- _TEXT PASSAGE_
┌────────
Funny that someone who claims we're exaggerating would write in a way
that makes it sound like Django provides no automation or simplicity
at all.
> Those writings (high-level, quickly, automating, no-SQL) create several
> expectations to a visitor. Expectations which django currently does not
> fulfill (at least in the context of a quick-start). This leads to a
> unnecessary negative User Experience.
How so? I've written dynamic web applications from scratch before, as
have the people Django will primarily be useful to; compared to that
process, development with Django is unbelievably fast; projects which
used to take weeks or months now take days and sometimes only hours.
And all of that text seems, to me, to be targeted at -- and I know
this is a crazy thing for a web development framework -- developers.
Django lives up to the claims it makes. It does not live up to
contrived situations like the ones you keep throwing out -- perhaps
you should dig up a good book or two on user profiling for usable
design.
> I don't understand why the team ignores the importancy of a simple
> quick-start and a positive user-experience (avoid unfulfilled
> expectation), which is essential to get new users on board.
The first time I ever tried Django, about a year ago now, I walked
through the tutorial. In about half an hour, I had a functional web
application with an attractive administration interface.
Don't tell me that isn't a "simple quick-start and a positive user
experience". If your definitions of those terms just involve typing a
command and seeing lots of things scroll by on the screen (which
doesn't seem all that unlikely, given some of your suggestions),
perhaps you should begin"auditing" Rails instead.
> So, why not create an option for "startproject", to keep everyone (you,
> me, the unexperienced, the experienced) happy? Flexibility and freedom
> of choice is a nice thing:
>
> $ django-admin.py startproject eval quick-start
>
> $ django-admin.py startproject eval # uses standard-project
The 'standard project' would presumably include these things:
- User, Group, ContentType etc models
- admin app, completely set up with URLs etc.
Once they have created this, they will have a nice administration
interface for administering...*nothing*.
└────────
- _PROBLEM_
Please copy word for word everything in the Django reply from "How so? I've" down to "users on board.". The listing has nothing to do with the Django reply.

- _GIVEN INFORMATION_
┌────────
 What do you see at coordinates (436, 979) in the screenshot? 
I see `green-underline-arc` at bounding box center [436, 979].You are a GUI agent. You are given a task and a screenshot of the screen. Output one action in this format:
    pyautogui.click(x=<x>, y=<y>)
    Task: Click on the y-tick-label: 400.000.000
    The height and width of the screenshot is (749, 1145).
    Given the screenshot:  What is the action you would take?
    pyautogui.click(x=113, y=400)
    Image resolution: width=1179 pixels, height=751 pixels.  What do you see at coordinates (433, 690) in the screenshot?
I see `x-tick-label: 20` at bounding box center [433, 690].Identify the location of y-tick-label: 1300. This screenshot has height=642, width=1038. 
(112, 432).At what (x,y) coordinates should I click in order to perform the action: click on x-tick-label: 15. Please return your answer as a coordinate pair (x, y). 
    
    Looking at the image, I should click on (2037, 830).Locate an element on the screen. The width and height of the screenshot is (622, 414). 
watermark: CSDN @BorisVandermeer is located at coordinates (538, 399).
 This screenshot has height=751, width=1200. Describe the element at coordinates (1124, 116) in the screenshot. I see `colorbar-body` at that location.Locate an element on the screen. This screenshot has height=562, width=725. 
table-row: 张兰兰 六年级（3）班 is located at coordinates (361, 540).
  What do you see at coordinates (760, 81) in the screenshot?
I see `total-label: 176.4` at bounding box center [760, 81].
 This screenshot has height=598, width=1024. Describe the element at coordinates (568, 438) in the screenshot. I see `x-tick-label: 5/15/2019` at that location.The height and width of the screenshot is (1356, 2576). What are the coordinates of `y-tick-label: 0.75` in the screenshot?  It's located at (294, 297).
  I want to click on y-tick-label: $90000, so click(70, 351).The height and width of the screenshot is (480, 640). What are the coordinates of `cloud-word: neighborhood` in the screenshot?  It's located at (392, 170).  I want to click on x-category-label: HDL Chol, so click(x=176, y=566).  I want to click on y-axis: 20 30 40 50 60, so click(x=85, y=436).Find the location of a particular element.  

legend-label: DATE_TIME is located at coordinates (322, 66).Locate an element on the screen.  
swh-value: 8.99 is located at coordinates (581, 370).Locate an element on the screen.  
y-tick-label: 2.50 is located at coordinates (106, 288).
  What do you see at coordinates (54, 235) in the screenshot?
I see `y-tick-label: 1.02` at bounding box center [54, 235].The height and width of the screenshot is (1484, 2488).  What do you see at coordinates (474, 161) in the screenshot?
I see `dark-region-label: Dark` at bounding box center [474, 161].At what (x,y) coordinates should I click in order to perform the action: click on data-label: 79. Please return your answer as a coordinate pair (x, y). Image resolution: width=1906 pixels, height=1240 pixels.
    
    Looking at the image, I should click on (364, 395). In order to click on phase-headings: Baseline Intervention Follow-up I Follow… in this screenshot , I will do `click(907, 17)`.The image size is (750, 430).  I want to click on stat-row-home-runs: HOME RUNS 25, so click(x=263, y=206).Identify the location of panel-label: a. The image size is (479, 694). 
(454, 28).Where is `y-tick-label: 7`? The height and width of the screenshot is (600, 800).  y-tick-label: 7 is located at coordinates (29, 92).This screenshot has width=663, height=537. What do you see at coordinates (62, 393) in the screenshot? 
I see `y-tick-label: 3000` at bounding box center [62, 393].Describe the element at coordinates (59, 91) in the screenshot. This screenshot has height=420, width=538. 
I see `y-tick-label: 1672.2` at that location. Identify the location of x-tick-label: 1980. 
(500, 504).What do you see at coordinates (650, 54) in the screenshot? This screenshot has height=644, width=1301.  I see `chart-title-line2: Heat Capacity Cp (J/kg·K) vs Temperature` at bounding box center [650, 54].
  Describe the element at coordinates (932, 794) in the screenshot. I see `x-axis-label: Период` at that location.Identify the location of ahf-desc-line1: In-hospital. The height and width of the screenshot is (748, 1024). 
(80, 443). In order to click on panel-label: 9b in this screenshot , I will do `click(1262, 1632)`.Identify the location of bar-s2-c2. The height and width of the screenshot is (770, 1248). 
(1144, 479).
└────────
- _RESPONSE AREA_
How so? I've written dynamic web applications from scratch before, as
have the people Django will primarily be useful to; compared to that
process, development with Django is unbelievably fast; projects which
used to take weeks or months now take days and sometimes only hours.
And all of that text seems, to me, to be targeted at -- and I know
this is a crazy thing for a web development framework -- developers.
Django lives up to the claims it makes. It does not live up to
contrived situations like the ones you keep throwing out -- perhaps
you should dig up a good book or two on user profiling for usable
design.
> I don't understand why the team ignores the importancy of a simple
> quick-start and a positive user-experience (avoid unfulfilled
> expectation), which is essential to get new users on board.